*GIVEN RECORDS*.

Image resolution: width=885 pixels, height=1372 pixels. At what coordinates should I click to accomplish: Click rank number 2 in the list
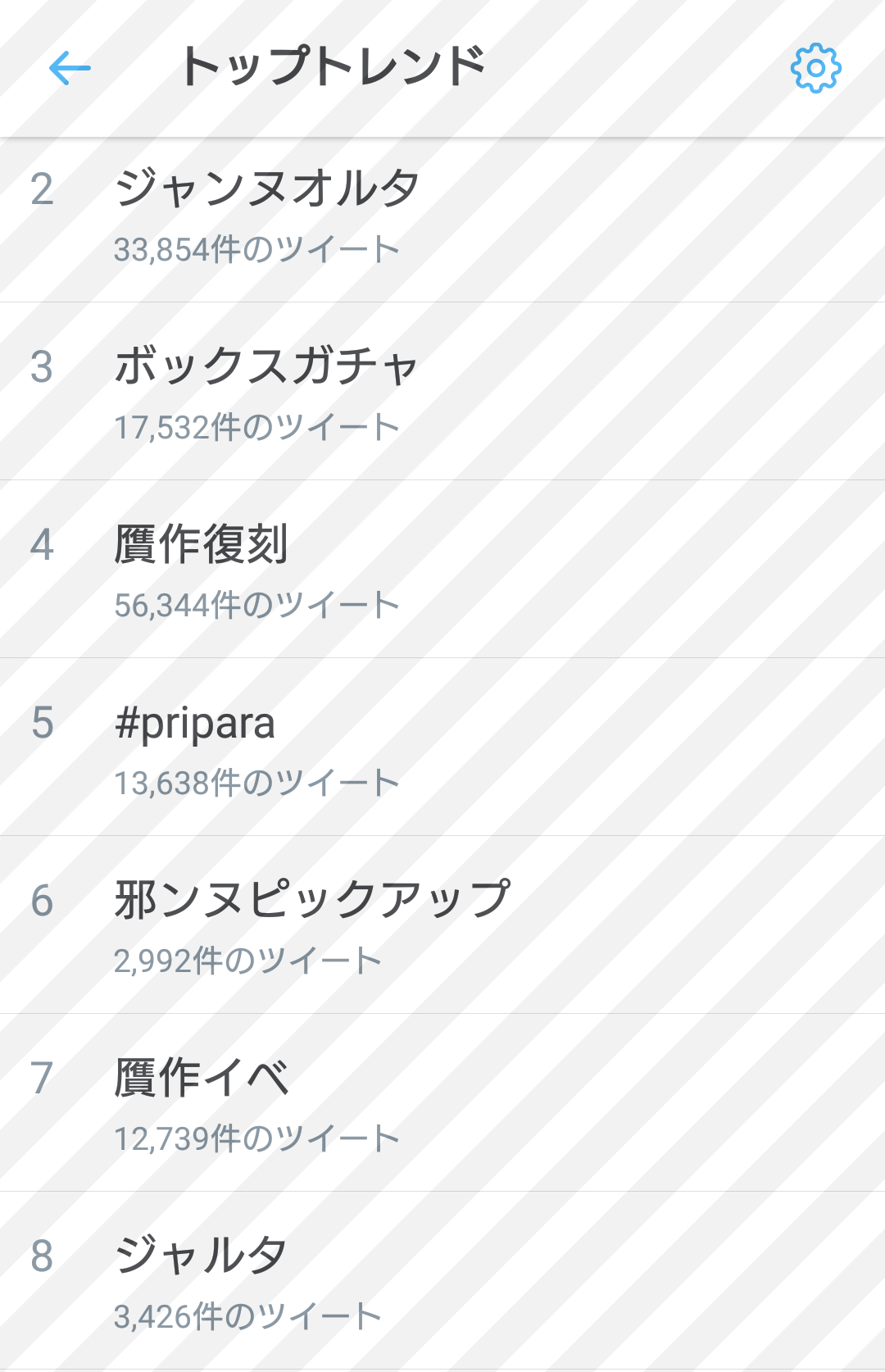pos(42,189)
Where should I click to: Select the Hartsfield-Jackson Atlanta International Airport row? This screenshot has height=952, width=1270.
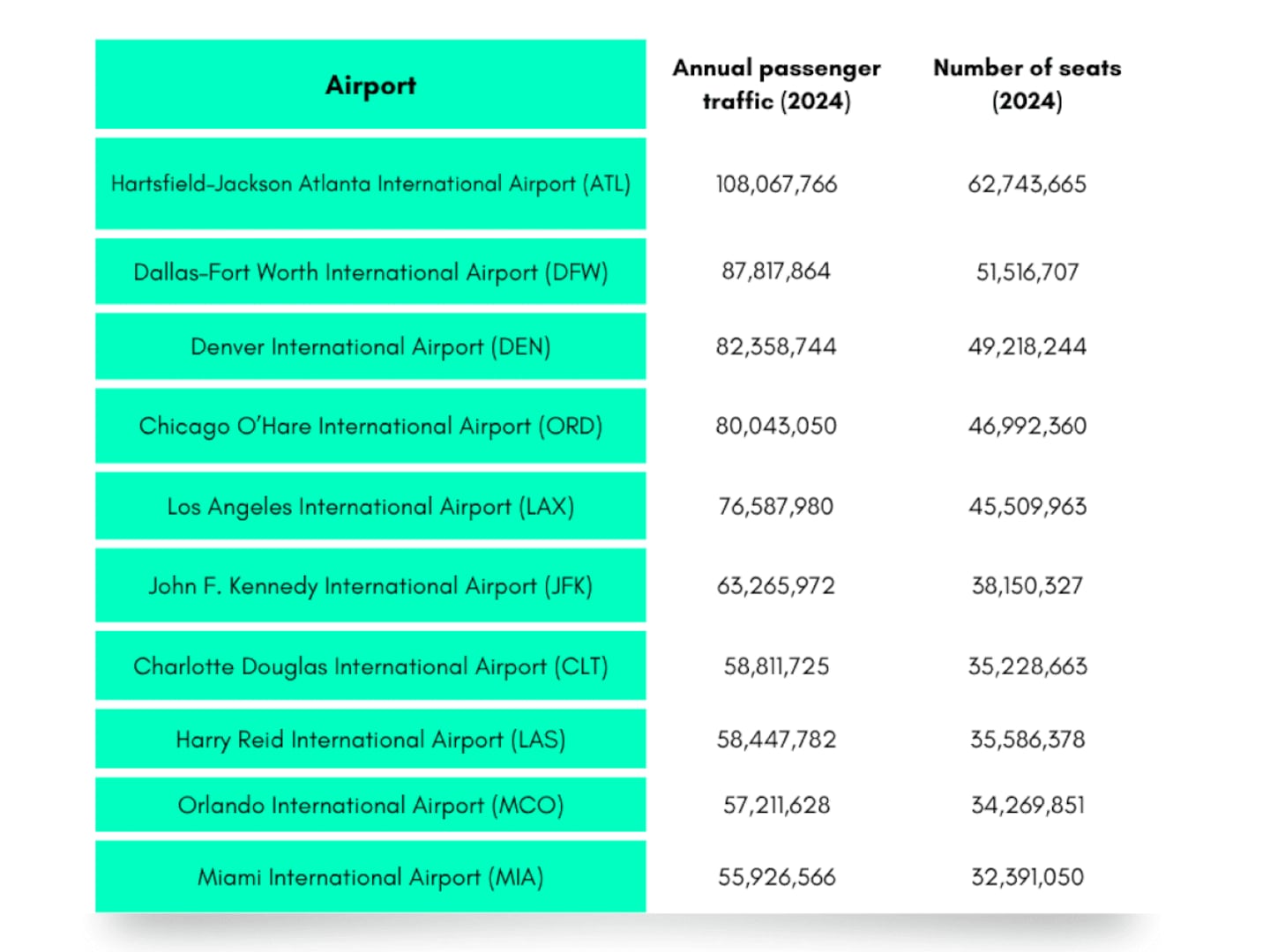(370, 183)
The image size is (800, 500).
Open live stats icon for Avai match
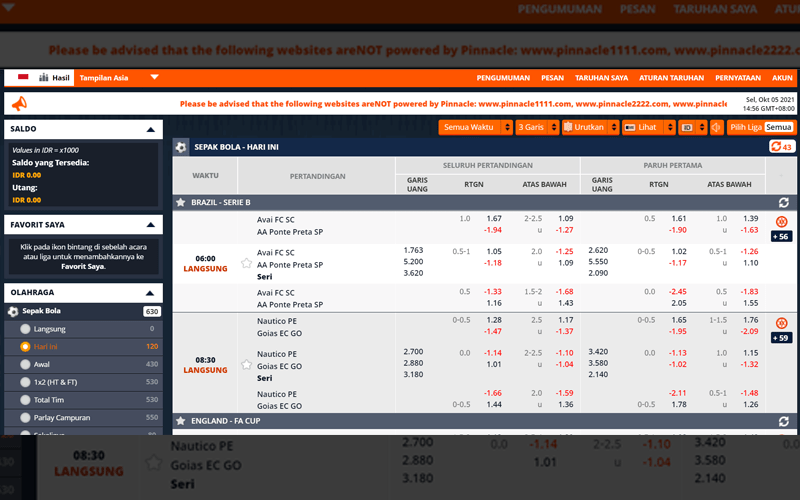click(x=782, y=221)
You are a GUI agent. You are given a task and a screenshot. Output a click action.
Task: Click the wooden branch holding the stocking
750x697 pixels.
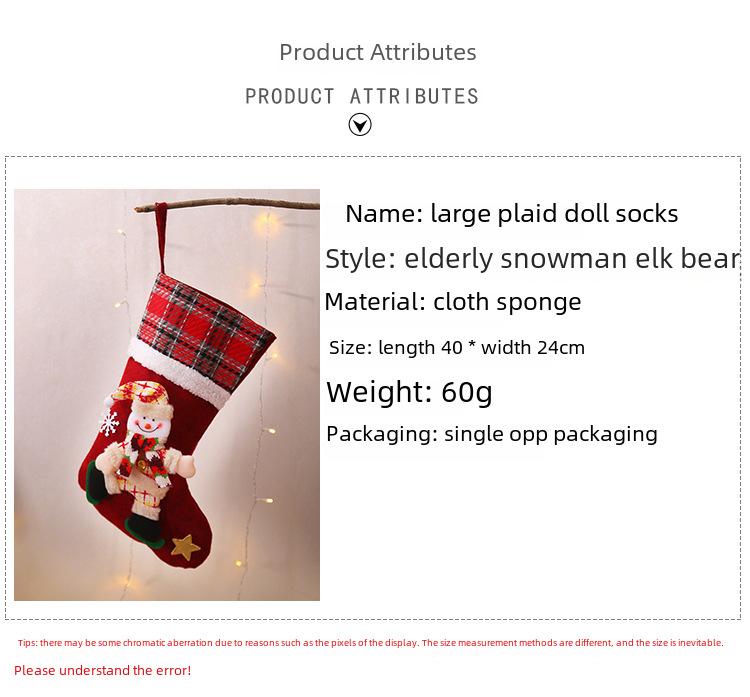(x=227, y=205)
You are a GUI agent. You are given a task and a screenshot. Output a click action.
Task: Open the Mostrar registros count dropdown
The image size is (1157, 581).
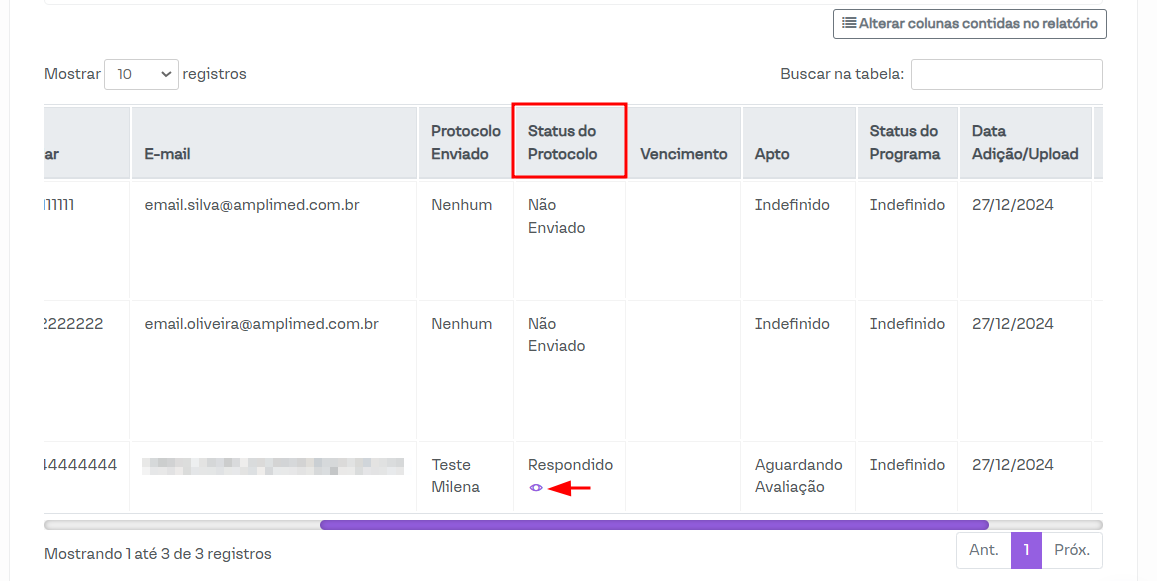tap(141, 74)
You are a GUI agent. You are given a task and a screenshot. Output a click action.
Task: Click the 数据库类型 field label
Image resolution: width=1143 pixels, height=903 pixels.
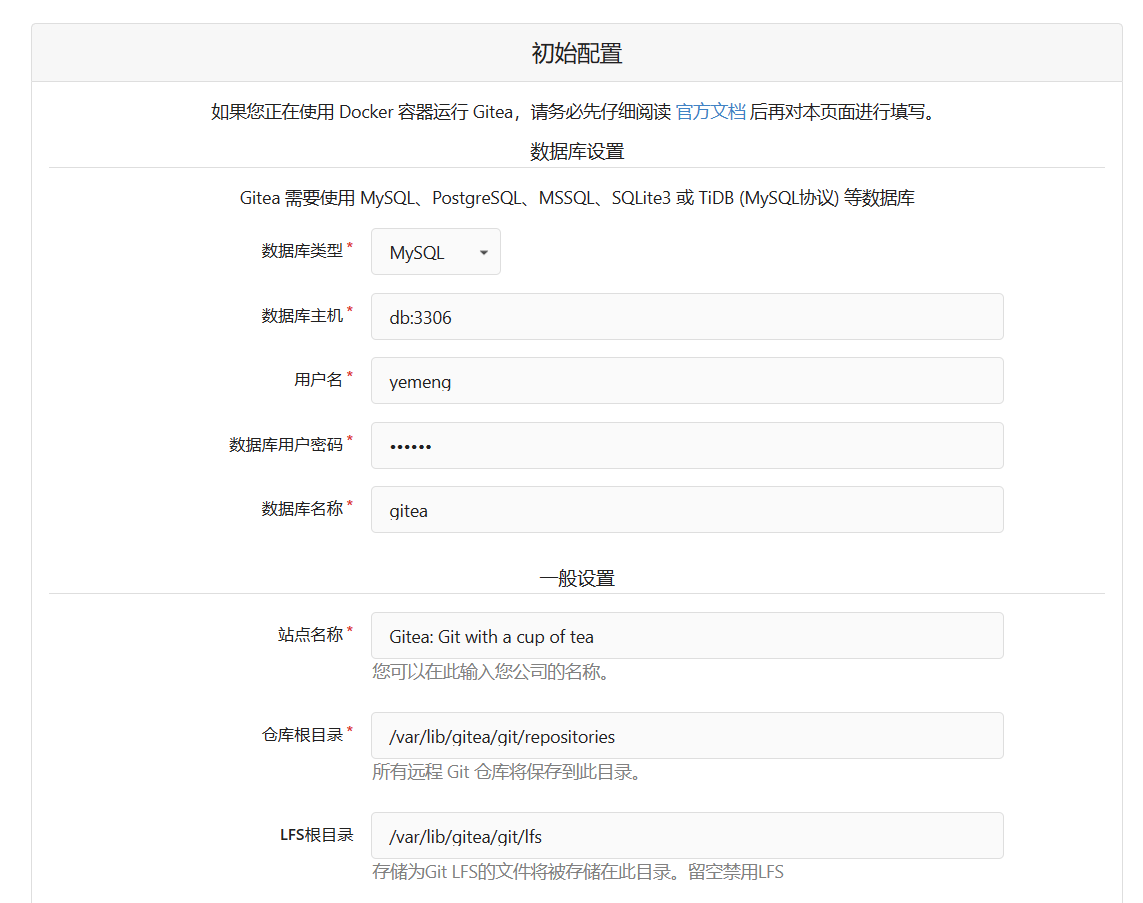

*WORK TO BE COMPLETED*.
Only the lines from the one containing "750x697 pixels." through the last line of the records above should be repeated, exactly and without pictures.

*RESPONSE BELOW*.
750x697 pixels.
(x=227, y=205)
You are a GUI agent. You are given a task and a screenshot. Output a click action.
Task: Open the Mostrar registros count dropdown
The image size is (1157, 581).
tap(141, 74)
You are a GUI agent. You are given a task and a screenshot. Output a click action.
Task: Click the 数据库类型 field label
Image resolution: width=1143 pixels, height=903 pixels.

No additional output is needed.